**Directions for this task**: All lines in the records that carry the string "Toggle" are to be shown.

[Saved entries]
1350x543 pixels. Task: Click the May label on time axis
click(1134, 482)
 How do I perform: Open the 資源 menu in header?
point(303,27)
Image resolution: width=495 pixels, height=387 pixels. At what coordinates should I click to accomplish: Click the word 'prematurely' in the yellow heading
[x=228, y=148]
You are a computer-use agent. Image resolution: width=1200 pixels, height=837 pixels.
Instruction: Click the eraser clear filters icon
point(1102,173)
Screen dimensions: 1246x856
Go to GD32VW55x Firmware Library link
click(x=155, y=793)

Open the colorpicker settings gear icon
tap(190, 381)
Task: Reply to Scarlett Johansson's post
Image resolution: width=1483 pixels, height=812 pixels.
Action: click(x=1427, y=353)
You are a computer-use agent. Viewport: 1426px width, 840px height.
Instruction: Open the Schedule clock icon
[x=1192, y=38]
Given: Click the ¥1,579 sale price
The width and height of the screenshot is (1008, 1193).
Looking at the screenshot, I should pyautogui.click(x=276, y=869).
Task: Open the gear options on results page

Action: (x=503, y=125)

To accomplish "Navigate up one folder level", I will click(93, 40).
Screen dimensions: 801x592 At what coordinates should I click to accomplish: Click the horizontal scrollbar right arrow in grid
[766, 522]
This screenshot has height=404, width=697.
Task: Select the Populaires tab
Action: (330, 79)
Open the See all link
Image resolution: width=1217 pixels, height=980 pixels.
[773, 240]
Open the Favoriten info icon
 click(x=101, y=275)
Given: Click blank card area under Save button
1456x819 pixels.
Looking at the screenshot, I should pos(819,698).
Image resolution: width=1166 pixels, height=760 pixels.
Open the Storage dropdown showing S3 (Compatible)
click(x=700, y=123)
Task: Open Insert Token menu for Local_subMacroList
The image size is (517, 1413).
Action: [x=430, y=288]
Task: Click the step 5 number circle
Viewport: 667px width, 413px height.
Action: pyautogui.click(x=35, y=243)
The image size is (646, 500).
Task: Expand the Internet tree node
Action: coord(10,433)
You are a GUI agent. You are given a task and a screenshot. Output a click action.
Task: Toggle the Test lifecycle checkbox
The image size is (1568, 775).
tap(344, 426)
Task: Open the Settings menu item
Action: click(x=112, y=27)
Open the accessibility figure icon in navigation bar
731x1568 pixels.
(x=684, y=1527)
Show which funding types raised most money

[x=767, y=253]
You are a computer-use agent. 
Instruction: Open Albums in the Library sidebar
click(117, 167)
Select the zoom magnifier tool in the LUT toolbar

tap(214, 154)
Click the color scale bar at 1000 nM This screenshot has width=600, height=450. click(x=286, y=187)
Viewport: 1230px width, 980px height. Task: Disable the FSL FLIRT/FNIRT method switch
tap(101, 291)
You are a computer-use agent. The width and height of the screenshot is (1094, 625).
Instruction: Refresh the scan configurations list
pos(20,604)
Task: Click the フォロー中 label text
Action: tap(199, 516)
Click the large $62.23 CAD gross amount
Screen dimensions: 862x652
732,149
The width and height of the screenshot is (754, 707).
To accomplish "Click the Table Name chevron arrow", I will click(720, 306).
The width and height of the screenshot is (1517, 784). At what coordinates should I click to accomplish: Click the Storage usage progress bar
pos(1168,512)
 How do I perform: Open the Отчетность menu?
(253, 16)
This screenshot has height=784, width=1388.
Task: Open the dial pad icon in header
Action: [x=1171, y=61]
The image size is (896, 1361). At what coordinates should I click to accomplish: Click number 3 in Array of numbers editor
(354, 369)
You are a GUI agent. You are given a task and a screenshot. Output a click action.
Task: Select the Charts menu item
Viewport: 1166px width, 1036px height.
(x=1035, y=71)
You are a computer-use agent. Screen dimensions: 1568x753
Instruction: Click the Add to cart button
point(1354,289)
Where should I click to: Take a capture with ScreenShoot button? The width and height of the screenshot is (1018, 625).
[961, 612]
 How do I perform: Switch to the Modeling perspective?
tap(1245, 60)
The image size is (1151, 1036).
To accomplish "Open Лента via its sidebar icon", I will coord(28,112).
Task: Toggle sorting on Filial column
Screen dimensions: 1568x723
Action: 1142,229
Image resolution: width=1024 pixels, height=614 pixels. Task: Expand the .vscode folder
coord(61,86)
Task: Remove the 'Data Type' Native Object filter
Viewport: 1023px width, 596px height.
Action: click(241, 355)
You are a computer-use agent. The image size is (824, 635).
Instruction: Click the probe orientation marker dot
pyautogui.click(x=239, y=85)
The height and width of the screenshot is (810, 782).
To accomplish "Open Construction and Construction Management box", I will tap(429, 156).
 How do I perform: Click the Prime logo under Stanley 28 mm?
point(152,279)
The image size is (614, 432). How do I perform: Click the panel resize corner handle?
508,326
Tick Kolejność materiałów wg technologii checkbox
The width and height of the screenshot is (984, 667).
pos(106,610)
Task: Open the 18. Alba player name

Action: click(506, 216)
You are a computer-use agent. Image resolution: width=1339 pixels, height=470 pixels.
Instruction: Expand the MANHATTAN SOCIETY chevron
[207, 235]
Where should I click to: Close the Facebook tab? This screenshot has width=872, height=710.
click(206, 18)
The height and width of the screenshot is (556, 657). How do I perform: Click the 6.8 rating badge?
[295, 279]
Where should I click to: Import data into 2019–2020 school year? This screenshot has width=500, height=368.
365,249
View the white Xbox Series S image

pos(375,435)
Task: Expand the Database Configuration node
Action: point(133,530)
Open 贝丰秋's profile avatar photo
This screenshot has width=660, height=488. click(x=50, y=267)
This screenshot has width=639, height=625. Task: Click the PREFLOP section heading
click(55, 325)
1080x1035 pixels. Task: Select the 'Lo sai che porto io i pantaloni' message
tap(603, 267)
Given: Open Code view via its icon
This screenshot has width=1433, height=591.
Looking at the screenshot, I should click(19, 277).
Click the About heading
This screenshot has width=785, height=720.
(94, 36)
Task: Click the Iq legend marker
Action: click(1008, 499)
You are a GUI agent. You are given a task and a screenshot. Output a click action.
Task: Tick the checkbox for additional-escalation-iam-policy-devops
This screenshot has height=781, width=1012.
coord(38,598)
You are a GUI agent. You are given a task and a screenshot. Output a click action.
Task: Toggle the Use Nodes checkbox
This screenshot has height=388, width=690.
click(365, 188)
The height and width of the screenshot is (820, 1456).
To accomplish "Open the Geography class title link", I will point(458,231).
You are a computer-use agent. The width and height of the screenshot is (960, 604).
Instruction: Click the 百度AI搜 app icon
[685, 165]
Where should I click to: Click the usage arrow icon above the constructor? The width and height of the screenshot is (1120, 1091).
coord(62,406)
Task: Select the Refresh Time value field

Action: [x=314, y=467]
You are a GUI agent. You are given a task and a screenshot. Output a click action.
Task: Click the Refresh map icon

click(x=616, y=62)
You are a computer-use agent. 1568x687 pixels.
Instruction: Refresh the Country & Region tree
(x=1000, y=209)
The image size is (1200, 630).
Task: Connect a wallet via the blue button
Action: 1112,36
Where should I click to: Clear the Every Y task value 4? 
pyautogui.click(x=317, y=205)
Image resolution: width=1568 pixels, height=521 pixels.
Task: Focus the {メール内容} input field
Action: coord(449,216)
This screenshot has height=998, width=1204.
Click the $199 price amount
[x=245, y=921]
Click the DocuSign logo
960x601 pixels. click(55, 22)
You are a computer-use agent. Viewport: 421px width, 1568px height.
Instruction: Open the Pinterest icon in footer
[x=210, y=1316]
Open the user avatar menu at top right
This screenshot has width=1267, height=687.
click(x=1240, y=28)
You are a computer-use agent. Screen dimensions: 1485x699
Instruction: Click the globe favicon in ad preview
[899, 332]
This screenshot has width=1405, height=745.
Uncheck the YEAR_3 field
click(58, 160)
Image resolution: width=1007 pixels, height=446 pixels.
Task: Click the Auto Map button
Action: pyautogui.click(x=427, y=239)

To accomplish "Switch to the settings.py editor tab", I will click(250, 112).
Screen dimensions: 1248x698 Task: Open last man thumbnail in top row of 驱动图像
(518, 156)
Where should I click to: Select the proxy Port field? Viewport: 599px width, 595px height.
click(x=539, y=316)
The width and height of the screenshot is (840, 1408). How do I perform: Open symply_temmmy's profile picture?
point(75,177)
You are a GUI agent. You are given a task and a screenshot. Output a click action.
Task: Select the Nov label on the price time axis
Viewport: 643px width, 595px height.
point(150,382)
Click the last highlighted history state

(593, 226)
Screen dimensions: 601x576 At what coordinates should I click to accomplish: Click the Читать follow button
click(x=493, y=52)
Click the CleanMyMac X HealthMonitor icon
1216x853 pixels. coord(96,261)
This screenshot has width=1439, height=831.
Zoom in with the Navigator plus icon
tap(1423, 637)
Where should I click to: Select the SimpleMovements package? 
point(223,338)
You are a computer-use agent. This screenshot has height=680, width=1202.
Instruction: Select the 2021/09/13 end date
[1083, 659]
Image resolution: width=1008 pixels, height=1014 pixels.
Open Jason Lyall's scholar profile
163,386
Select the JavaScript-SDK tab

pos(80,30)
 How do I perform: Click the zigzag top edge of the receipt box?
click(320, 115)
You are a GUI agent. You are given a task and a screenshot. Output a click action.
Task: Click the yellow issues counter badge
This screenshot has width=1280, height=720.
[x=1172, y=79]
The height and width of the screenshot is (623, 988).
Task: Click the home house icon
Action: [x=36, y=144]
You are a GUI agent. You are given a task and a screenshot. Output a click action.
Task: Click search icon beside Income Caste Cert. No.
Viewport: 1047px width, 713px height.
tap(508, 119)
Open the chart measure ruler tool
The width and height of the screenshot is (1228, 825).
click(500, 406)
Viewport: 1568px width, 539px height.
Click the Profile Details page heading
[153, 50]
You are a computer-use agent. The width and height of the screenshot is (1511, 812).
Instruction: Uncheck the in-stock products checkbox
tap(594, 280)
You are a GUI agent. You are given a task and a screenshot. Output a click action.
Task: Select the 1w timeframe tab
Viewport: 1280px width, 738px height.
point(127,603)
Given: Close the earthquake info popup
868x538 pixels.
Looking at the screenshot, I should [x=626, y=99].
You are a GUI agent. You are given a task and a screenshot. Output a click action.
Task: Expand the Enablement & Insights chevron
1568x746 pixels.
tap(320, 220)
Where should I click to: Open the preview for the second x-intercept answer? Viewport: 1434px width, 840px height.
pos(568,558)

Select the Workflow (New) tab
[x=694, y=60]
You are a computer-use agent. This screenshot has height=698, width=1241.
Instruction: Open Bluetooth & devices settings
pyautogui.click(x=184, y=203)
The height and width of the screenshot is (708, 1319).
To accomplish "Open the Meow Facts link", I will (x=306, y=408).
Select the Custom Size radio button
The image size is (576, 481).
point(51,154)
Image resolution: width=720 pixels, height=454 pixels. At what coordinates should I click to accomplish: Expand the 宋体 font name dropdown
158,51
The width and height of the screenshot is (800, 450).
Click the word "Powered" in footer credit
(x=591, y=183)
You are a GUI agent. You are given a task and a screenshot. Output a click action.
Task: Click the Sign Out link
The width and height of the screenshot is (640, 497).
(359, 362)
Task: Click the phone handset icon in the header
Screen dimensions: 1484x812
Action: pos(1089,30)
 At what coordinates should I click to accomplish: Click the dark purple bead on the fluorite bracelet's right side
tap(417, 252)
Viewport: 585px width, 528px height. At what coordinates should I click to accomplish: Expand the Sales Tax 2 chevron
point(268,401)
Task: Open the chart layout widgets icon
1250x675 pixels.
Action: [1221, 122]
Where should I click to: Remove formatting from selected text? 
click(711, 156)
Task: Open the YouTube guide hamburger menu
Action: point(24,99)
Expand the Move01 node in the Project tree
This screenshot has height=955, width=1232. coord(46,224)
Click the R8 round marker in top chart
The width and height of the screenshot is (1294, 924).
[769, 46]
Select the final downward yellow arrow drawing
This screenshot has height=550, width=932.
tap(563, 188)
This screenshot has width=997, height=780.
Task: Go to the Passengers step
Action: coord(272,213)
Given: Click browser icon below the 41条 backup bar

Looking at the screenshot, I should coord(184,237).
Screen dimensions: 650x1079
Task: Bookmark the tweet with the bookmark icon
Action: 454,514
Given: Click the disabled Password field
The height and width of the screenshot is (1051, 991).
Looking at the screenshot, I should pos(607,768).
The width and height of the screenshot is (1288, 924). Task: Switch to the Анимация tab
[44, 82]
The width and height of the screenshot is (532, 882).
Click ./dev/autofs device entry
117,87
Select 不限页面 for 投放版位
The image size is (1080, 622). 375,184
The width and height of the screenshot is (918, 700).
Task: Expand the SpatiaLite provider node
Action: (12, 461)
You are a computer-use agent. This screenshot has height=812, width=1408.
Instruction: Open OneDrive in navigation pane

**Solution to this task**:
Task: Toggle the Test lifecycle checkbox
Task: Toggle sorting on Filial column
Task: Toggle the Use Nodes checkbox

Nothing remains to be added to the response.